«Le match de la Coupe Vanier, c’est gros. C’est le moment que tous les joueurs de football universitaire au Canada rêvent de vivre», affirme Cédric Mignault.

Cédric Mignault veut soulever la Coupe Vanier

Cédric Mignault est excité. À Québec, samedi après-midi, le Rougemontois tentera de mettre la main sur la Coupe Vanier, symbole de suprématie au football universitaire canadien.

« Le match de la Coupe Vanier, c’est gros, admet le joueur de ligne défensive des Carabins de l’Université de Montréal, qui ont rendez-vous avec les Dinos de l‘Université de Calgary. C’est le moment que tous les joueurs de football universitaire au Canada rêvent de vivre. »

Mignault en est à sa troisième saison dans l’uniforme des Carabins.

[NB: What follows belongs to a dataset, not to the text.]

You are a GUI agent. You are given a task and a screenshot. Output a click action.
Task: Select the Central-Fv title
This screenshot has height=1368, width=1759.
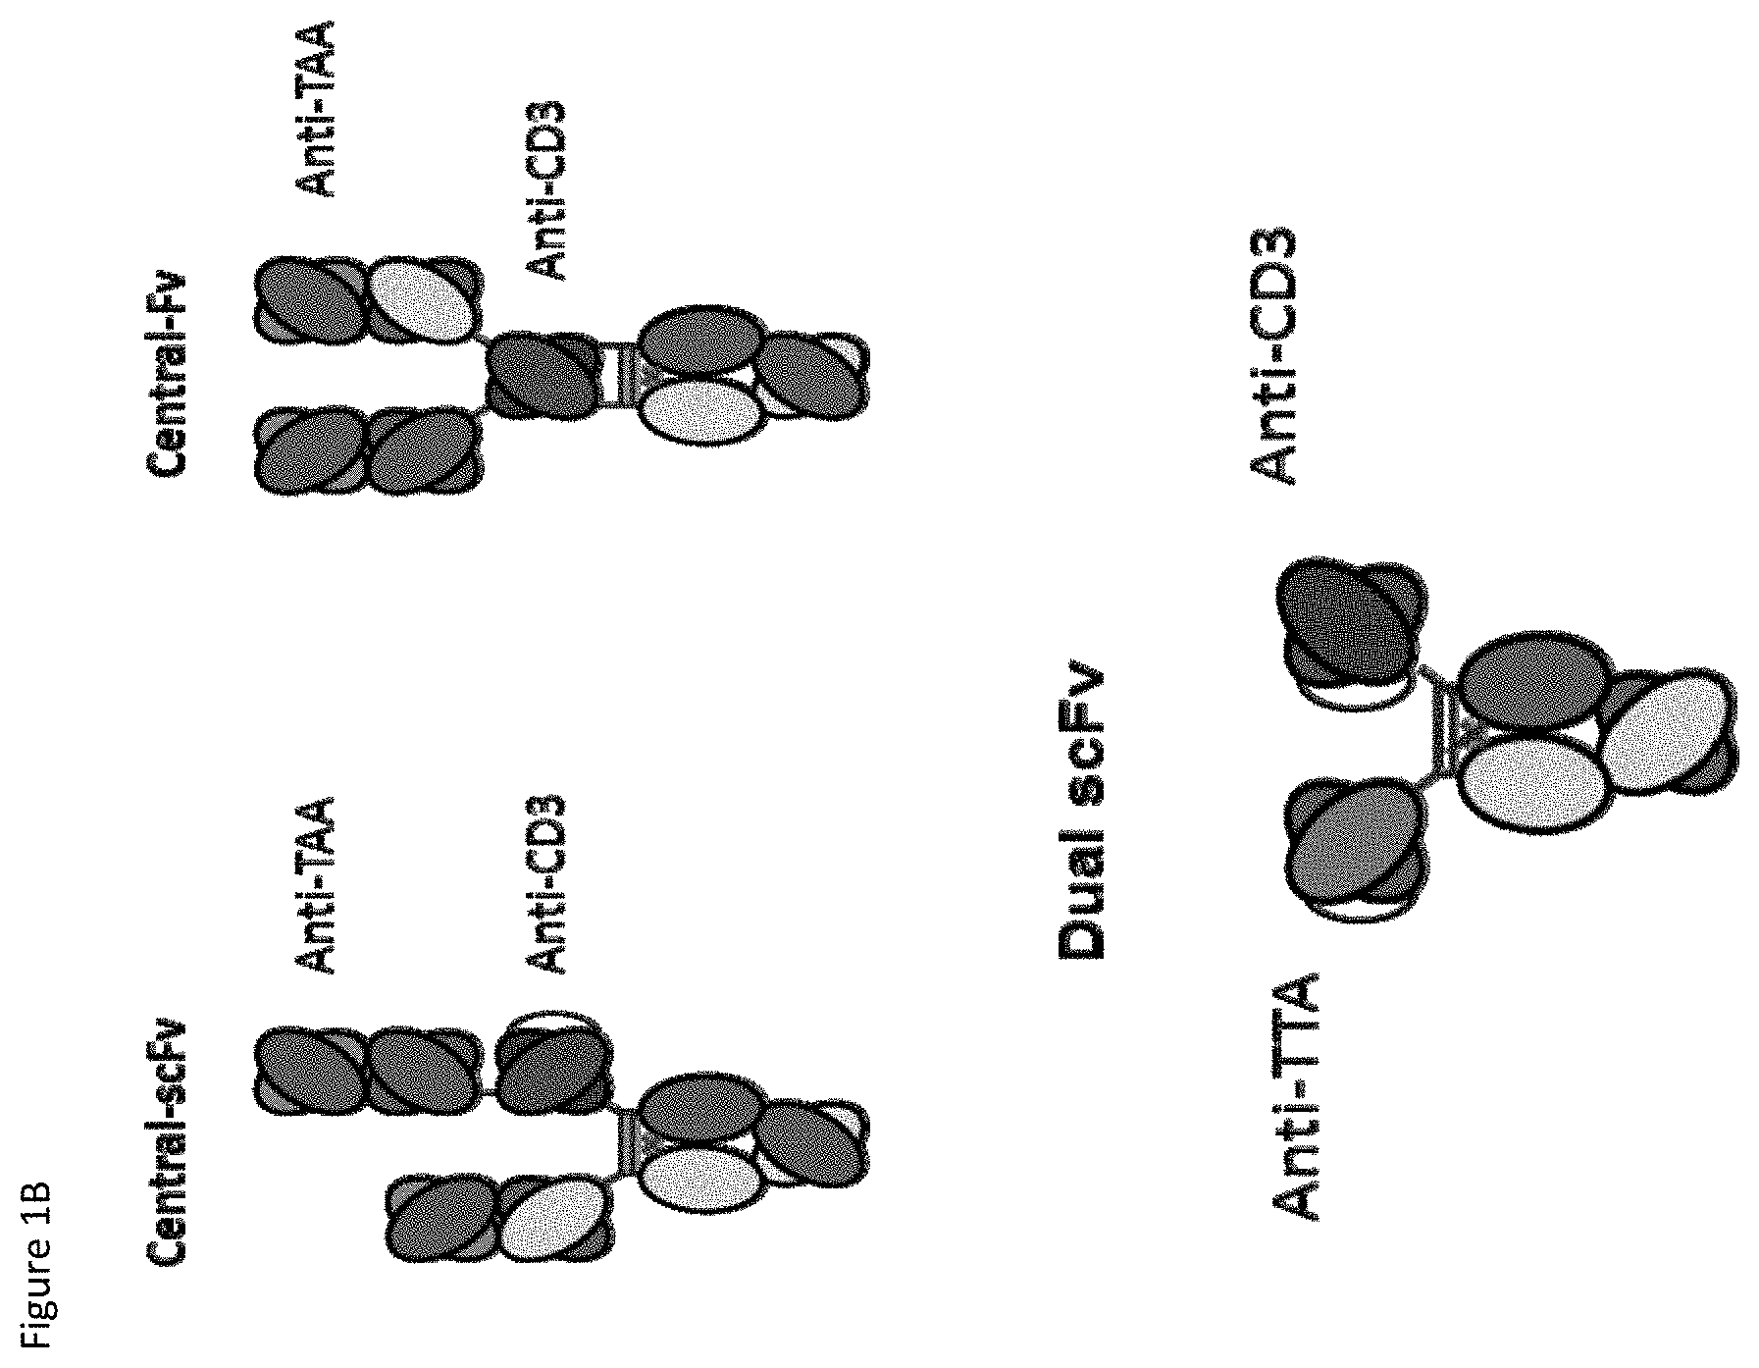pos(168,377)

Un produit des Diablos du Cégep de Trois-Rivières, il avait fait son football scolaire avec les Patriotes de l’école secondaire Saint-Joseph de Saint-Hyacinthe.

« Je viens de Saint-Damase, mais j’habite Rougemont depuis six ou sept ans, reprend l’athlète de 22 ans. Quand je ne suis pas à l’université ou que je ne joue pas au football, je travaille sur la ferme familiale. »

Un gros défi

Mignault ne prend certes pas les Dinos de l’Université de Calgary à la légère. En fait, il parle d’un gros défi.

« On a regardé des vidéos, on les a étudiés et on sait qu’on a affaire à un club composé de gros bonshommes, explique-t-il. Moi, puisque je joue sur la ligne défensive, je regarde les gars sur la ligne à l’attaque et ils ont plein de gars de 6’5’’ et 6’6’’. Ce ne sera pas un cadeau ! »

Mignault n’a rien d’un petit bonhomme lui-même, lui qui fait 6’3’’ et 280 livres.

« On a connu une belle saison, mais ce n’est pas fini, on veut aller jusqu’au bout et démontrer que nous sommes les meilleurs au pays. Si on joue notre match, on va gagner. »

L’étudiant en comptabilité à l’Université de Montréal fait entièrement au grand patron des Carabins, Danny Maciocia, et son plan de match.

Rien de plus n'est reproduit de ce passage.